The right-handed hitting Sarni more than held his own during his inaugural season, hitting .229 with a home run in 33 games. He continued to improve with age, even hitting .295 in 105 games as a 17-year-old in 1945.
Although, he did not put up star numbers, he continued to progress as a good defensive catcher with a decent bat. For whatever reason, it took him a bit longer to break into the majors, but he finally got his shot in 1951 with the St. Louis Cardinals.
Sarni finally stuck as a major league regular in 1954 with the Cardinals. The 26 year-old, more than a decade after he started his career, emerged as a borderline star behind the plate. In 123 games, he hit an even .300 with 9 home runs and 70 RBIs. He also nabbed an impressive 56 percent of the base runners attempting to steal on him. Although he followed that up with more modest numbers the next year, he was finally established.
Mid-way through the 1956 season, the catcher was involved in a nine-player trade between the Cardinals and the New York Giants that sent him east. He struggled a bit in his new surroundings but still hit a combined .254 with a career-high 10 home runs and 45 RBIs in 121 games. He was strong as ever against the run, gunning down 45 percent of runners.
Looking to start off the 1957 season on a good foot, the catcher instead encountered tragedy that spelled the end of his career. On February 27th, while playing pepper with some teammates during the team’s first spring training work out, he collapsed with what would be diagnosed as a heart attack. Since he was just 28 at the time, doctors were initially reluctant at making that conclusion, but the subsequent tests bore out the sobering news.
Giants’ President Horace Stoneham told the press “The doctors told me Bill is the second youngest man he ever treated for a heart attack. They said the attack was similar to the one suffered by President Eisenhower. Sarni will be able to live normally otherwise but they told me he never will be able to play baseball again.”

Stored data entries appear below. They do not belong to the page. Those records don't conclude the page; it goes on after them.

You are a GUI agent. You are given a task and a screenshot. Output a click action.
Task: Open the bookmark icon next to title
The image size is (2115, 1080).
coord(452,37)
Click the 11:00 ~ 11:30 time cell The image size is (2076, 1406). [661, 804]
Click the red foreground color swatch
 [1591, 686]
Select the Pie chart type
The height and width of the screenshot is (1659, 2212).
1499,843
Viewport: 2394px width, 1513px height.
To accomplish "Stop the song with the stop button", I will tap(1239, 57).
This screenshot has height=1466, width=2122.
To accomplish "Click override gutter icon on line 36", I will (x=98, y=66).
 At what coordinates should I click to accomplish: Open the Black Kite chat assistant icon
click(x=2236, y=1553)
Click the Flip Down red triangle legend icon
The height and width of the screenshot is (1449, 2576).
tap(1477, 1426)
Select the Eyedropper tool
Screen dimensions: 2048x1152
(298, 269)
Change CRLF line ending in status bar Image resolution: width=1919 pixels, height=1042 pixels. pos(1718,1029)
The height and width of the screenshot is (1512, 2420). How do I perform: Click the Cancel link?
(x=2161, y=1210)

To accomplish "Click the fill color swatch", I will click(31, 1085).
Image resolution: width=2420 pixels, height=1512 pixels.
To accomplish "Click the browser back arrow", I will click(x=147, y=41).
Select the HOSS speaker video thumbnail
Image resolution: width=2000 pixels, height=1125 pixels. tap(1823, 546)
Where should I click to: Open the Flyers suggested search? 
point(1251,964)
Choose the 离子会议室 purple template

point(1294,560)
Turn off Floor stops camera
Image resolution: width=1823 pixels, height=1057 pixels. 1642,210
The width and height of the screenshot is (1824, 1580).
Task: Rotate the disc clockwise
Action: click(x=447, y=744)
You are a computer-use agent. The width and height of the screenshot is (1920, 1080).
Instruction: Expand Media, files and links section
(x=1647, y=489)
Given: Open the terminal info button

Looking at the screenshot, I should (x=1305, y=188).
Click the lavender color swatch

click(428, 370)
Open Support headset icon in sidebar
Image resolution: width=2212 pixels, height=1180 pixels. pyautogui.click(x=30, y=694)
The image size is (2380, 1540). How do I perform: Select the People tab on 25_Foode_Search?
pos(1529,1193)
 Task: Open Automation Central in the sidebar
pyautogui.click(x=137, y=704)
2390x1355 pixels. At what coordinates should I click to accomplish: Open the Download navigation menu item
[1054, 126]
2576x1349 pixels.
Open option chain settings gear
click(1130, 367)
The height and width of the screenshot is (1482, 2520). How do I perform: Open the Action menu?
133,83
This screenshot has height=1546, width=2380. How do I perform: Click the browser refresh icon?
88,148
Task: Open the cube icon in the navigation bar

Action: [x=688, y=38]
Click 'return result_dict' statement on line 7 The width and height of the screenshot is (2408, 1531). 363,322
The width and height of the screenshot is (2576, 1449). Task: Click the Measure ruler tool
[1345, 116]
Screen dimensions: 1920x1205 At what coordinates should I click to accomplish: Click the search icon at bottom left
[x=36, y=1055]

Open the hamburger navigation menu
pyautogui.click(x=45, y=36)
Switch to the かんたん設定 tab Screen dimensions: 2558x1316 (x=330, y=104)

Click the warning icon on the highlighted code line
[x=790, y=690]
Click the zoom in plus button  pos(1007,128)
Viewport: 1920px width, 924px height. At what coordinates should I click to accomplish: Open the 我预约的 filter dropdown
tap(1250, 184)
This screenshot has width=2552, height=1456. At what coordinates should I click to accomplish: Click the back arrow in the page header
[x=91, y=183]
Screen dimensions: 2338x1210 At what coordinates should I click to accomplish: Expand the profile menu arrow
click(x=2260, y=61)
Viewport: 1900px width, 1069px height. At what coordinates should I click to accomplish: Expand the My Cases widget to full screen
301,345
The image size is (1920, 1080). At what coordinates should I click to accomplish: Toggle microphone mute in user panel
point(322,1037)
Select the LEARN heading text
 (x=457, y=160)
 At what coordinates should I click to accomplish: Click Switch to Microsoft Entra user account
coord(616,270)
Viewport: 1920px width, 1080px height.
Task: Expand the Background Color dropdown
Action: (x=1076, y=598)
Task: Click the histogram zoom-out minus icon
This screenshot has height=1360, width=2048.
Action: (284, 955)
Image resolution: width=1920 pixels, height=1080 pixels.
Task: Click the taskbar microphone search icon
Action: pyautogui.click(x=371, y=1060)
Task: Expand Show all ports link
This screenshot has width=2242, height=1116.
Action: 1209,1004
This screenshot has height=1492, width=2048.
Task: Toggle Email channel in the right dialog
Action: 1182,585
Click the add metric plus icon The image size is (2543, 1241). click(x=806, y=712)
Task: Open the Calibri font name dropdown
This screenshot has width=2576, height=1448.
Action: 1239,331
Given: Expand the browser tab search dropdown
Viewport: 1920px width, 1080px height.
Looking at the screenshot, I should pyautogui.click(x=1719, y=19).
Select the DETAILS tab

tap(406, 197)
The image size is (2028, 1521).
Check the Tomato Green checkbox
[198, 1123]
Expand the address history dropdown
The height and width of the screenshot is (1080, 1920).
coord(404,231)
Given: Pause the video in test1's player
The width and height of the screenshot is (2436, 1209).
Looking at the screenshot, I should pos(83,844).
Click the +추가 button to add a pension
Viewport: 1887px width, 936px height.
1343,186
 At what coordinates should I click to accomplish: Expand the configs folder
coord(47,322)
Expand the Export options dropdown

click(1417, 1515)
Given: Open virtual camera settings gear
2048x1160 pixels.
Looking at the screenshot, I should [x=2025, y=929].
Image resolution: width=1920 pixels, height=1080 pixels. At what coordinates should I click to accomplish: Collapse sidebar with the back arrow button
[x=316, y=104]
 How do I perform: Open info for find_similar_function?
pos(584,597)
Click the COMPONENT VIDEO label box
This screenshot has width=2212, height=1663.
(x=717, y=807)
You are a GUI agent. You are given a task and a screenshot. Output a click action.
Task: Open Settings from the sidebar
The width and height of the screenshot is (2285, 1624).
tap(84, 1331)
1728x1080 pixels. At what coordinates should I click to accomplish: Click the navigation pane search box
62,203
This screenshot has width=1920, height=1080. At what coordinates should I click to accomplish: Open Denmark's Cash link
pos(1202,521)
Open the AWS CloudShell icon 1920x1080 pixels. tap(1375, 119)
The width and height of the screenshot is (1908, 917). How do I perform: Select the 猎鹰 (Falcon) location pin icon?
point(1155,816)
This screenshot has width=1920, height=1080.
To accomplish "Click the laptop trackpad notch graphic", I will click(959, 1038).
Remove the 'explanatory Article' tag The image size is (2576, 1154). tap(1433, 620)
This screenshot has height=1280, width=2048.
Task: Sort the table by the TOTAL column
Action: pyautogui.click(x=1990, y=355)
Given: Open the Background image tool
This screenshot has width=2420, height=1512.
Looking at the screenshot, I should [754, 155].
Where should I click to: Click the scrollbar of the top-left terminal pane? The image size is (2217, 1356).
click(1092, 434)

Stoneham was magnanimous in the wake of Sarni’s hospitalization, vowing to employ him as a coach as soon as he was well enough in order to earn him enough service time to qualify for baseball’s five-year pension requirement. This was a promise he kept after his former backstop was released from the hospital a month after his initial admittance.
Despite seeing his career end in the cruelest of ways in the midst of his prime, Sarni picked up the pieces and took up coaching. Towards the end of the 1957 season, he explained, “Some people may feel sorry for me but I consider myself the luckiest guy in the world just being around the boys again and getting a chance to remain in baseball… I’ve thought about catching again but I came to realize there were two important factors to be considered. First, I have a responsibility to my family, my wife and my little boy and girls. Second, who would sign me to play? They’d be taking a big chance. The Giants have been wonderful to me.”
Given a new lease on life, Sarni did not become a baseball lifer. Instead, as reported by the Baseball Necrology, he became a general partner in a brokerage firm in St. Louis. Sadly, he passed away in 1983 from another heart attack at the young age of 55. In parts of five major league seasons, he appeared in 390 games, hitting .263 with 22 home runs and 151 RBIs.
Although he didn’t get to finish playing on his own terms, Sarni made his mark on the game, which is more than most can say. Once a hotshot whiz kid, he never became a super star but was well on his way to a solid career before being knocked out of the game by his heart. It’s safe to say baseball has never seen another player with a journey to the majors like him before or since.